#### [Task requirements]
In the news excerpt below, how many shipping passengers were stranded in ports because of bad weather?

#### [Passage provided]

*****

Commercial flights in and out of Butuan, the regional capital, were canceled. In Manila, at least 32 flights to Butuan, Surigao and Cagayan de Oro cities in Northern Mindanao were canceled at Ninoy Aquino International Airport (Naia) on Tuesday. Many were worried about their families back home due to reports of floods and landslides in the city and other parts of Misamis Oriental. Some 2,810 shipping passengers were also stranded in ports due to bad weather.
In Davao del Norte province, the Saug River overflowed after days of heavy rain, flooding half of the town of Asuncion. The provincial board of Compostela Valley on Tuesday declared the province under a state of calamity. Two days before, municipal officials of Compostela Valley, Monkayo, Montevista and New Bataan made similar proclamations as bad weather damaged crops and infrastructure facilities.

New Zealand - Rare seabird washes up in Christchurch. It's thought to have been blown thousands of kilometres off course by Cyclone Ian, which wreaked havoc on Tonga recently.

SEVERE RAIN STORMS, FLOODING, LANDSLIDES -

Floods inundated France and Italy this January.

HEALTH THREATS -

The Food and Drug Administration is conducting new studies of the safety of caramel coloring in soft drinks and other foods, even though previous research has shown no identifiable health risk. The agency's announcement comes in response to a study by Consumer Reports that shows varying levels of 4-methylimidazole — an impurity formed in some caramel coloring at low levels during the manufacturing process — in 12 brands of soda from five manufacturers.

*****

(Stored items)
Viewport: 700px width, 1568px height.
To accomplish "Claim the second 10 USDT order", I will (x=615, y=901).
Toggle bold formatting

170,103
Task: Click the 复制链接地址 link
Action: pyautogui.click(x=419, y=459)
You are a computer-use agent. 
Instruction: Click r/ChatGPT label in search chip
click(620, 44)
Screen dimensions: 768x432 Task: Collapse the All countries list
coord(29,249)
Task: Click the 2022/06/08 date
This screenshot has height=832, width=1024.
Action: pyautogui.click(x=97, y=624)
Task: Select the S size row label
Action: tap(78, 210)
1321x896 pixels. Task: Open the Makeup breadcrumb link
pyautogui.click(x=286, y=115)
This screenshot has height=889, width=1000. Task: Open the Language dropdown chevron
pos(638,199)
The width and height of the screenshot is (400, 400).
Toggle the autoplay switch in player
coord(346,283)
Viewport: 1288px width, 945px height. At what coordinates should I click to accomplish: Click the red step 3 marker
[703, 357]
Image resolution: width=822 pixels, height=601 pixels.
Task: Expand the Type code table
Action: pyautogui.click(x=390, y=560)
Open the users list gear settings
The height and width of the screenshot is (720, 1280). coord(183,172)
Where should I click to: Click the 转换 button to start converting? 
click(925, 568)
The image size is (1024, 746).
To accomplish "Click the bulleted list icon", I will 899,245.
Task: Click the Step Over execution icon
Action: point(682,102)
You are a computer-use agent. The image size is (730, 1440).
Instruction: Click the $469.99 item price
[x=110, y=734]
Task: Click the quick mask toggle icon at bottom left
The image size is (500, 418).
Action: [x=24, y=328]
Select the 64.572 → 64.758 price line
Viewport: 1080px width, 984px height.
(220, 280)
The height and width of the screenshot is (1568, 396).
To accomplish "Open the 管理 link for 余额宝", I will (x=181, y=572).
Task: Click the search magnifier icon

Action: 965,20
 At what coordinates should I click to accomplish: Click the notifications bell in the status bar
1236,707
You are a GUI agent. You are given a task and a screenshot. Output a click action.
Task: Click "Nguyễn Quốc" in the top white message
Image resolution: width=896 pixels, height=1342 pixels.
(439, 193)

*****

#### [Task output]
Some 2,810 shipping passengers were stranded.